Poisons 101: a 19th-century American guide

Thomas R[ussell] Crosby, M. D., CHART OF POISONS. For the Use of Families and Physicians. Boston, 1846.
Lithographic broadside chart, printed area 30”h x 20 1/8”w plus generous margins, uncolored.

A fascinating guide to toxicology by New Hampshire physician Thomas Crosby, useful to doctors, families, and presumably also poisoners and coroners.
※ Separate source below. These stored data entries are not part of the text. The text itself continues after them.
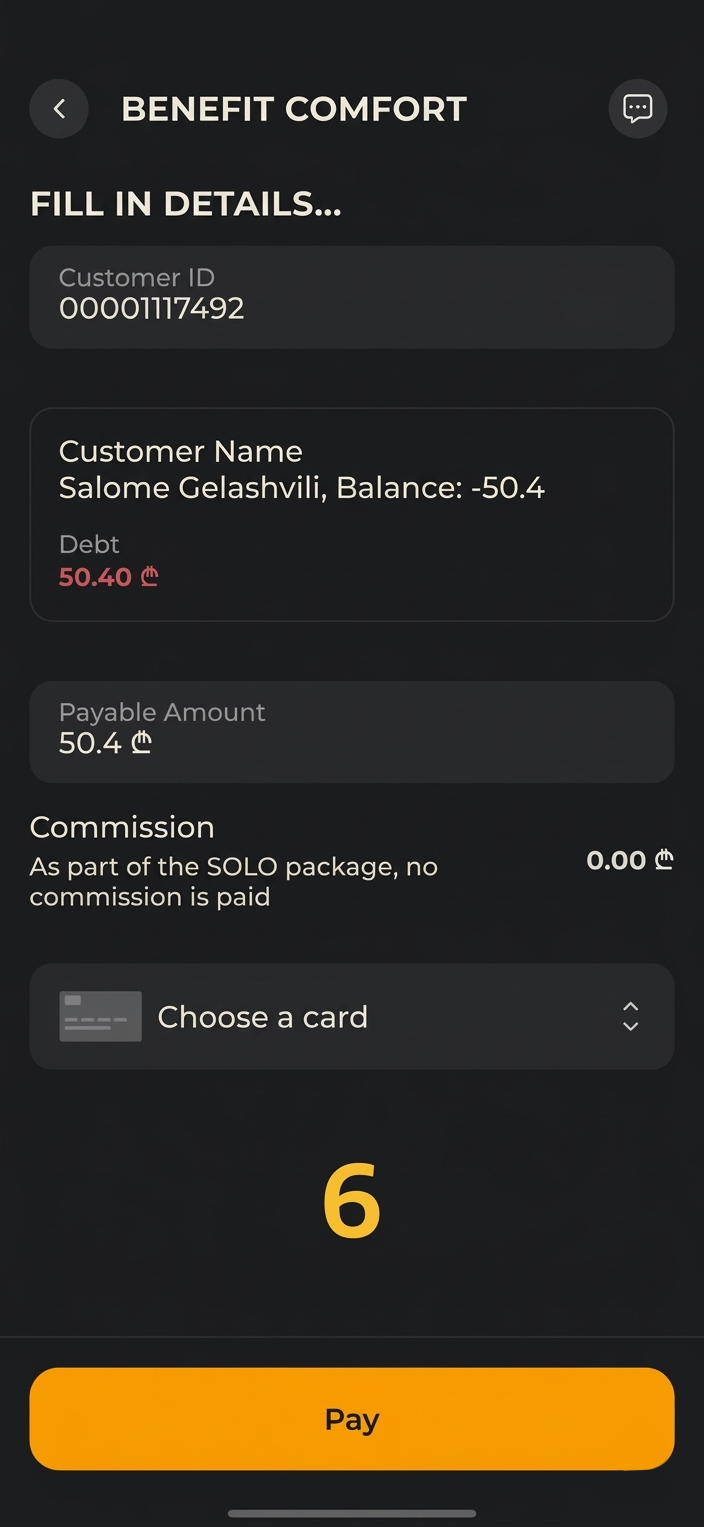Tap the home indicator bar at bottom
The image size is (704, 1527).
[351, 1513]
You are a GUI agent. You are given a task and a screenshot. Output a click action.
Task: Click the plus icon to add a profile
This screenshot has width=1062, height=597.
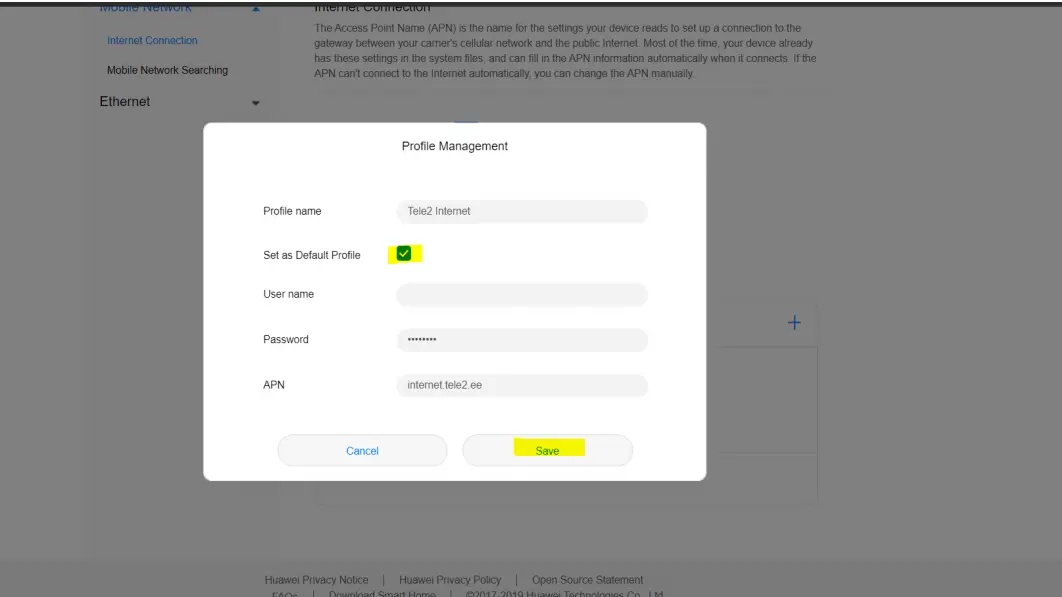pyautogui.click(x=794, y=323)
The broadside is laid out as a table, with columns describing 47 substances poisonous when consumed internally, offering “remarks,” and describing “symptoms,” “treatment,” “appearances after death,” and “tests” for each. Poisons covered include the familiar (arsenic, deadly nightshade, hemlock); the archaic and unfamiliar (oils of cedar, rue, savin, tansy, tar and vitriol); and the titillating (“blistering flies,” aka Spanish Fly). Four short columns at the bottom describe “external poisons,” “suspended animation” (due to drowning &c.), “emetics,” and “mucilages.”

Author Thomas Crosby (1816-1872) was a native of Gilmanton, New Hampshire. He received his medical degree from Dartmouth in 1842 and opened a practice in Manchester. He soon fell victim to “lead poison in its worst form, and for ten years he suffered all the indescribable tortures of distorted joints, painters colic, and broken health generally.” He recovered sufficiently to return to practice as well as begin a teaching career, and during the Civil War he ran the Columbian College Hospital, near Washington, D.C. with great distinction. His particular academic interest was “chemistry as applied to agriculture,” though whether this interest was a cause or effect of his lead poisoning is not clear.

OCLC lists 7 institutional holdings, plus a lone impression of a purported 1841 edition at Dartmouth (Aug. 2016).


Removed from pocket folder and flattened, with repairs and restorations along folds, including facsimile to some lost text. Original boards separated but present.